Upon our independent review, we find that the rate of $400 in hour is reasonable for Mr. Kuvin as he was awarded that rate in a similar labor case last year. See Watts v. Club Madonna, Inc., 2019 WL 2271947, at *2 (S.D. Fla. Feb. 14, 2019), report and recommendation adopted, 2019 WL 2268979 (S.D. Fla. Mar. 8, 2019) ("The Court finds that, although [Mr. Kuvin is a] skilled attorney, an hourly rate of $ 450.00 is excessive . . . in this matter, and a rate of $ 400.00 is more appropriate). Accordingly, Plaintiff's motion to recover $640 in reasonable attorneys' fees should therefore be GRANTED.
In sum, Plaintiff's motion should be GRANTED with a total award of $5,140.00 that is due immediately and to which Defendants are jointly and severally liable.
III. CONCLUSION
Based on the uncontested facts, we RECOMMEND that Plaintiff's motion [D.E. 35] should be GRANTED.

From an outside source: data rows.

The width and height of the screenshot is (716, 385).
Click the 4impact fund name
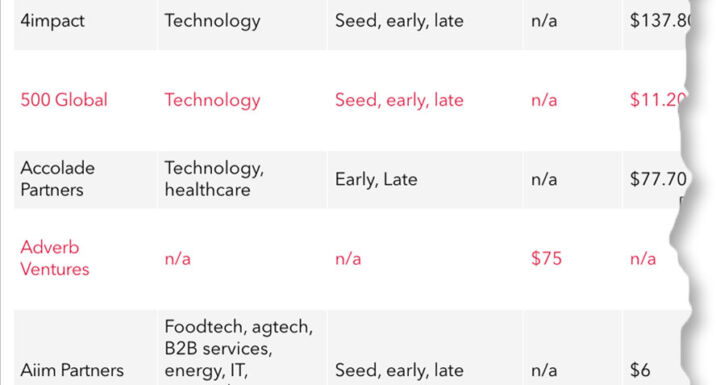[x=53, y=21]
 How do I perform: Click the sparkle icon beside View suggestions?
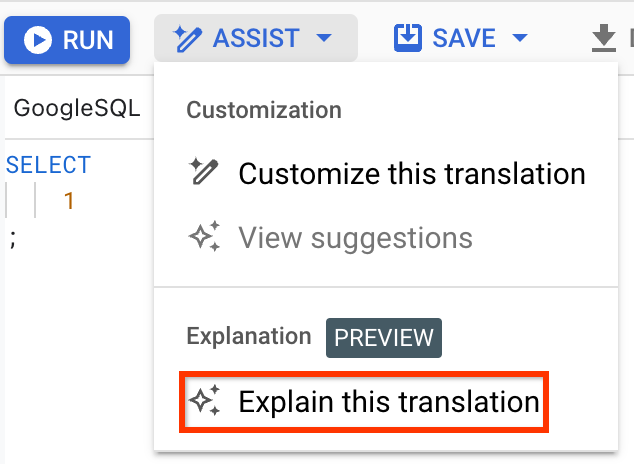click(x=204, y=238)
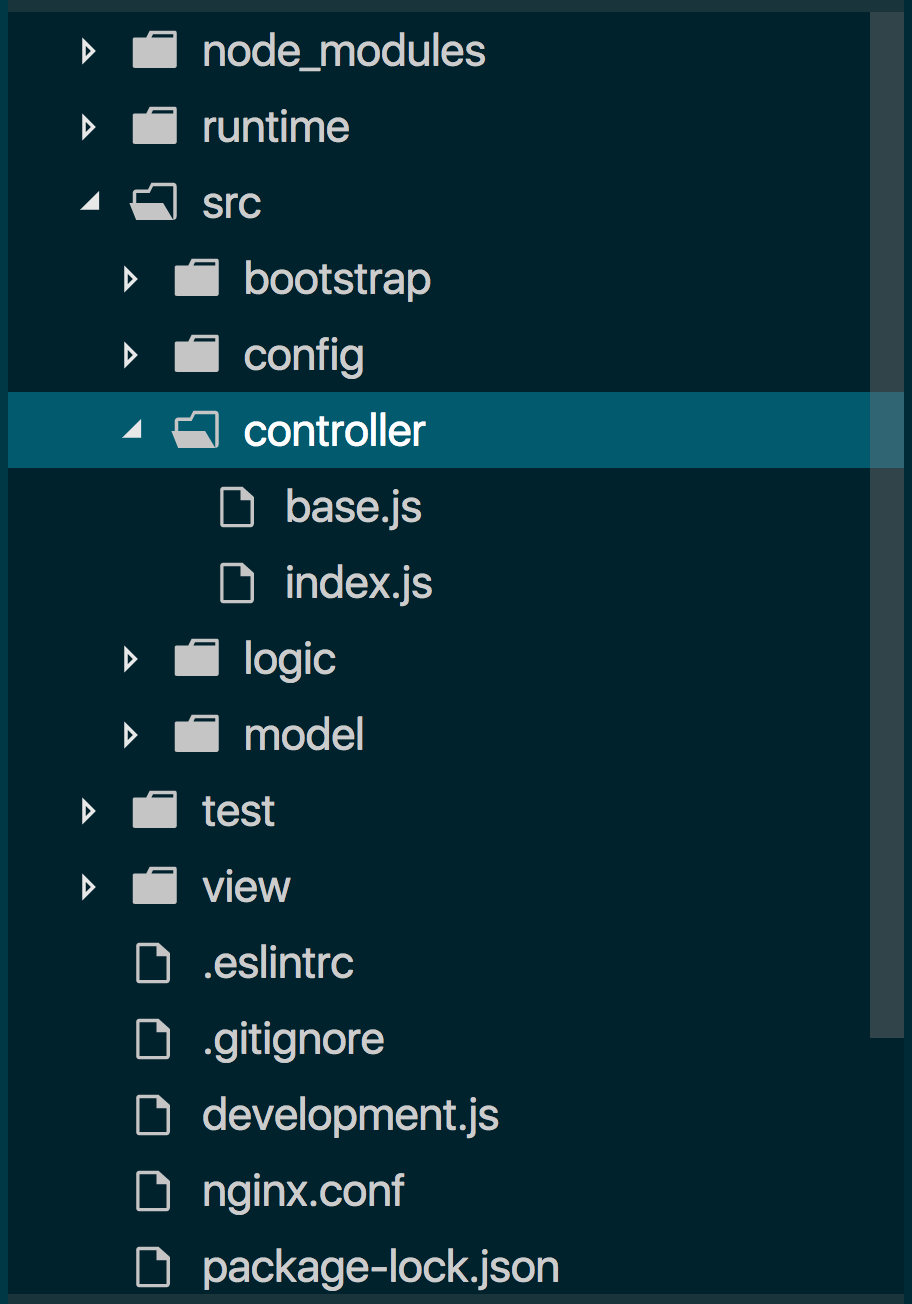Click the index.js file icon
Screen dimensions: 912x1304
click(237, 583)
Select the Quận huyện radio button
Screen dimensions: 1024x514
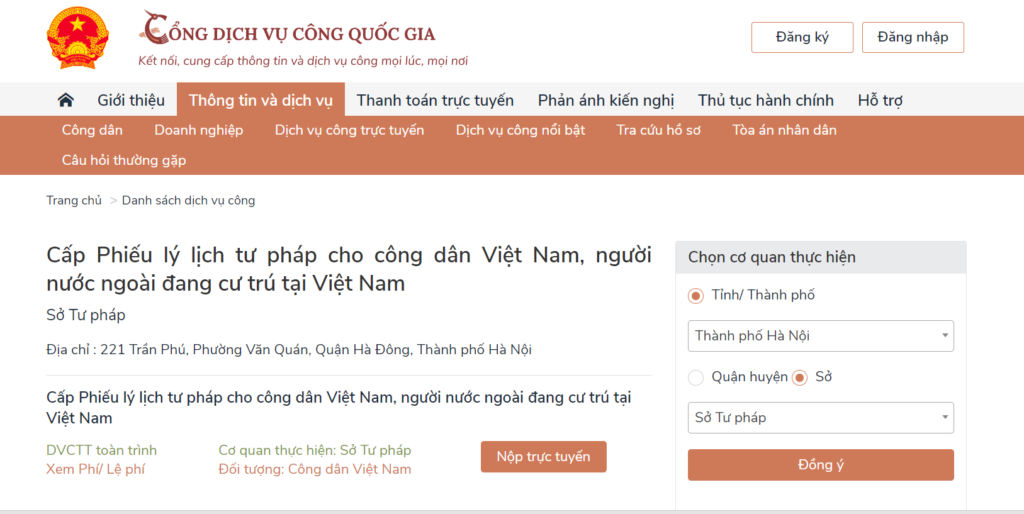[696, 377]
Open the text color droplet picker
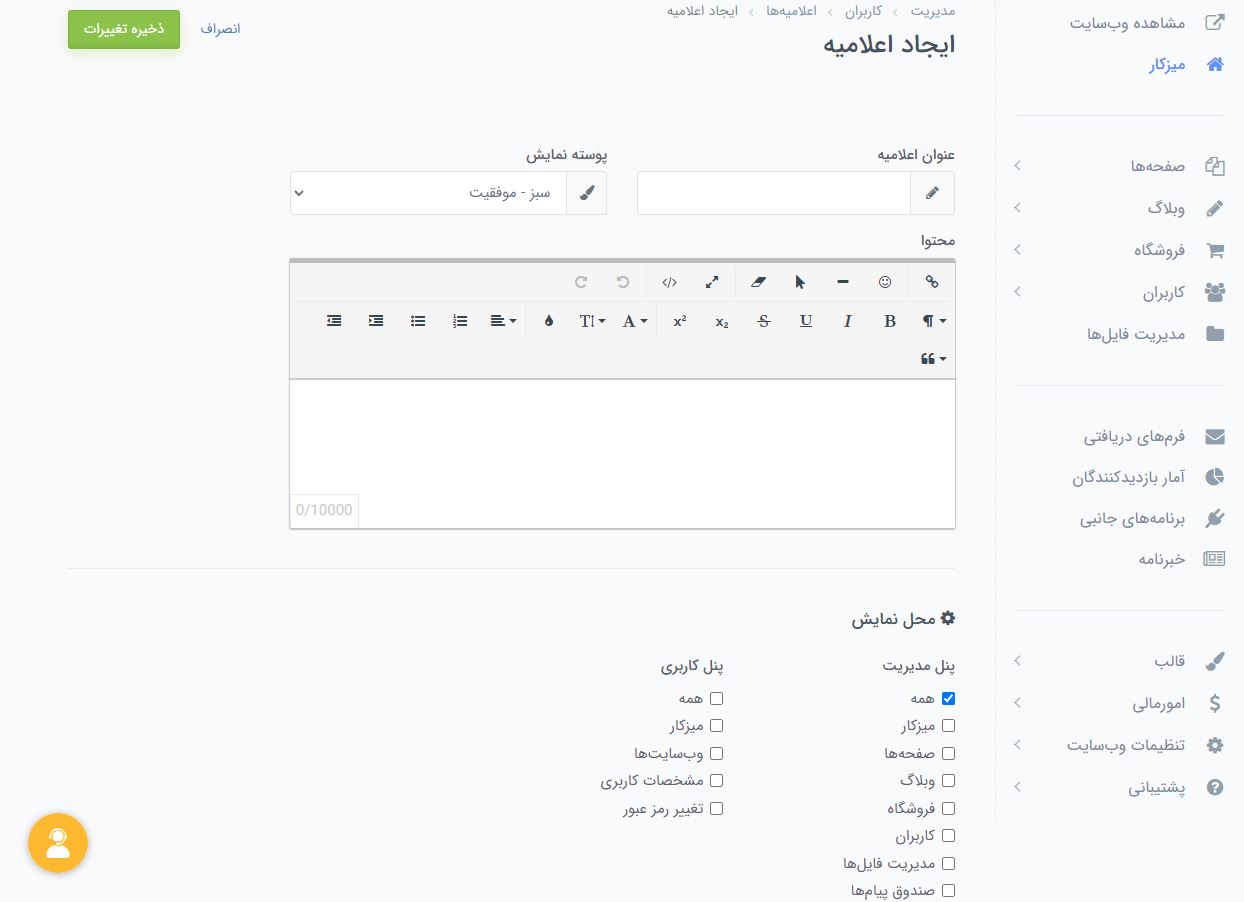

Pursuant to Local Magistrate Rule 4(b) and Fed. R. Civ. P. 73, the parties have fourteen (14) days from service of this Report and Recommendation within which to file written objections, if any, with the District Judge. Failure to timely file objections shall bar the parties from de novo determination by the District Judge of any factual or legal issue covered in the Report and shall bar the parties from challenging on appeal the District Judge's Order based on any unobjected-to factual or legal conclusions included in the Report. 28 U.S.C. § 636(b)(1); 11th Cir. Rule 3-1; see, e.g., Patton v. Rowell, 2017 WL 443634 (11th Cir. Feb. 2, 2017); Cooley v. Comm'r of Soc. Sec., 2016 WL 7321208 (11th Cir. Dec. 16, 2016).
DONE AND SUBMITTED in Chambers at Miami, Florida this 10th day of August, 2020.